Part of the initialization is registration of a frame. But now the C
library initialization will use the thread library though it is not
yet initialized.
This so far lead to no problems since in most thread implementations
the mutex functions do not need special initialization but others do.
In fact, I found this problem because the library I'm writing has this
problem.
Looking at the code one can see that the lock is used to insert into a
single-linked list. This can be done safely without locks with an
compare & exchange instruction:
do
{
struct object *last = objects;
ob->next = objects;
}
while (compxchg (ob, last, ob) != 0);
with an appropriate compxchg function. This function would be very
system-specific so Jason proposed to have a __builtin_cmpxchg function
and put the system specific bits into the .md files.
Now there is the problem that not all processors have such an opcode.
This is where the problems start. E.g., the i386 processor has no
such opcode while i486 and up do.

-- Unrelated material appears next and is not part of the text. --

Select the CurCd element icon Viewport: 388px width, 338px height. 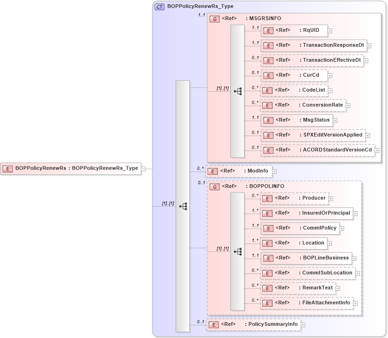[x=268, y=75]

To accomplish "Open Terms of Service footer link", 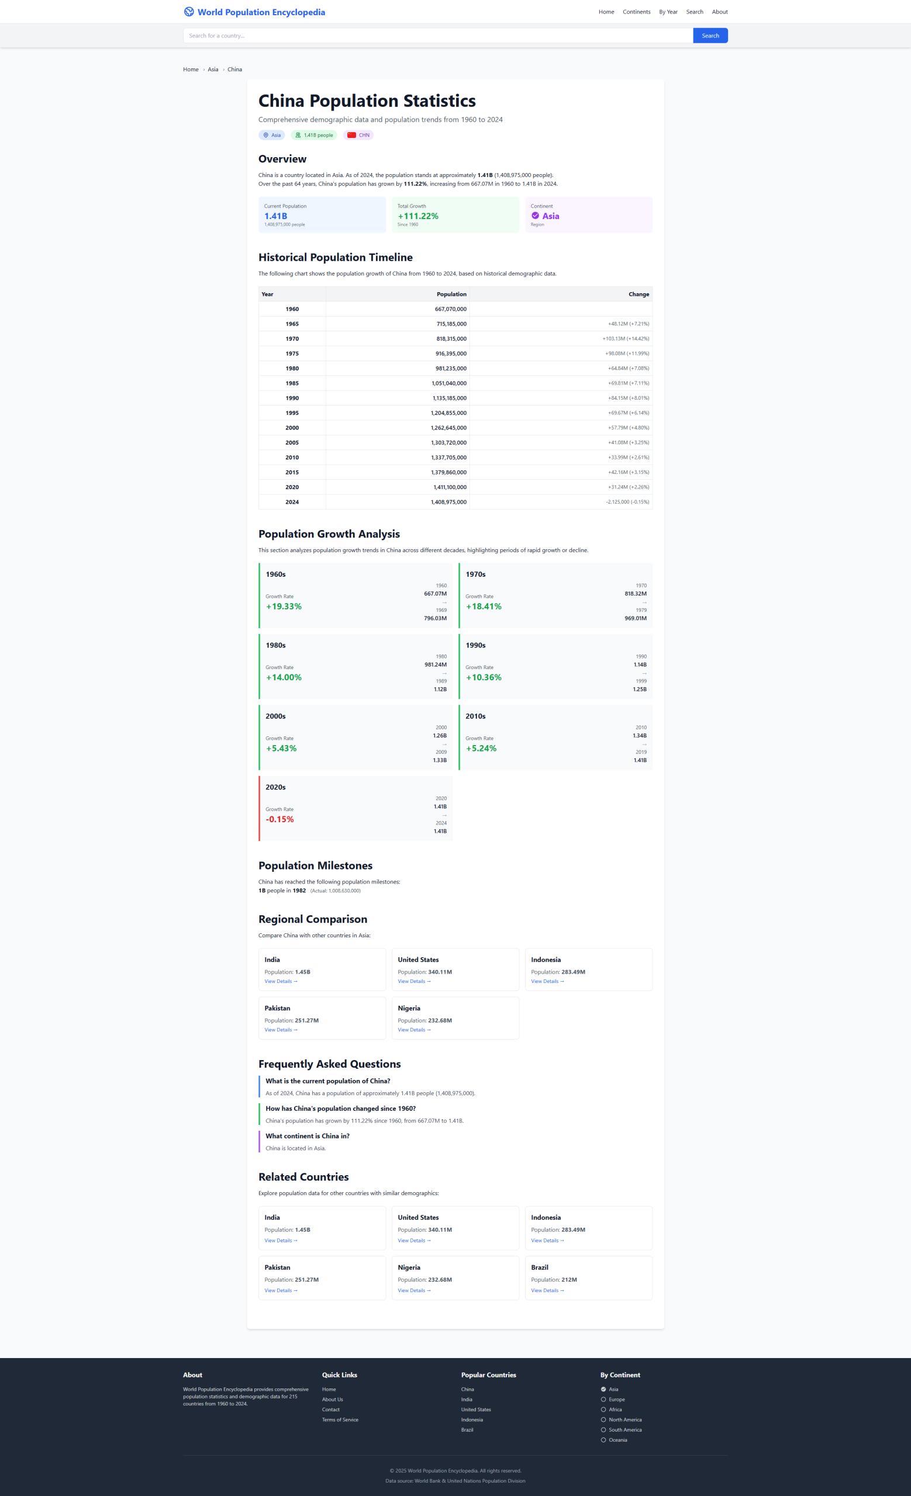I will click(339, 1420).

I think this is the situation for
some other processor families as well. Using the opcode nevertheless
would mean that there is not anymore full backward compatibility.
I.e., a gcc compiled for i486 will not work on i386 anymore. I don't
think this is a problem personally. We already have similar
restrictions (i686 code cannot be used on earlier processors) and i386
are also not anymore the commonly found platform.
One way to work around not having a compare & exchange opcode is using
spinlocks. This works in most situations so at least one can assume
these processors still be supported. The only situations where this
fails is with threads of different priority (priority inversion).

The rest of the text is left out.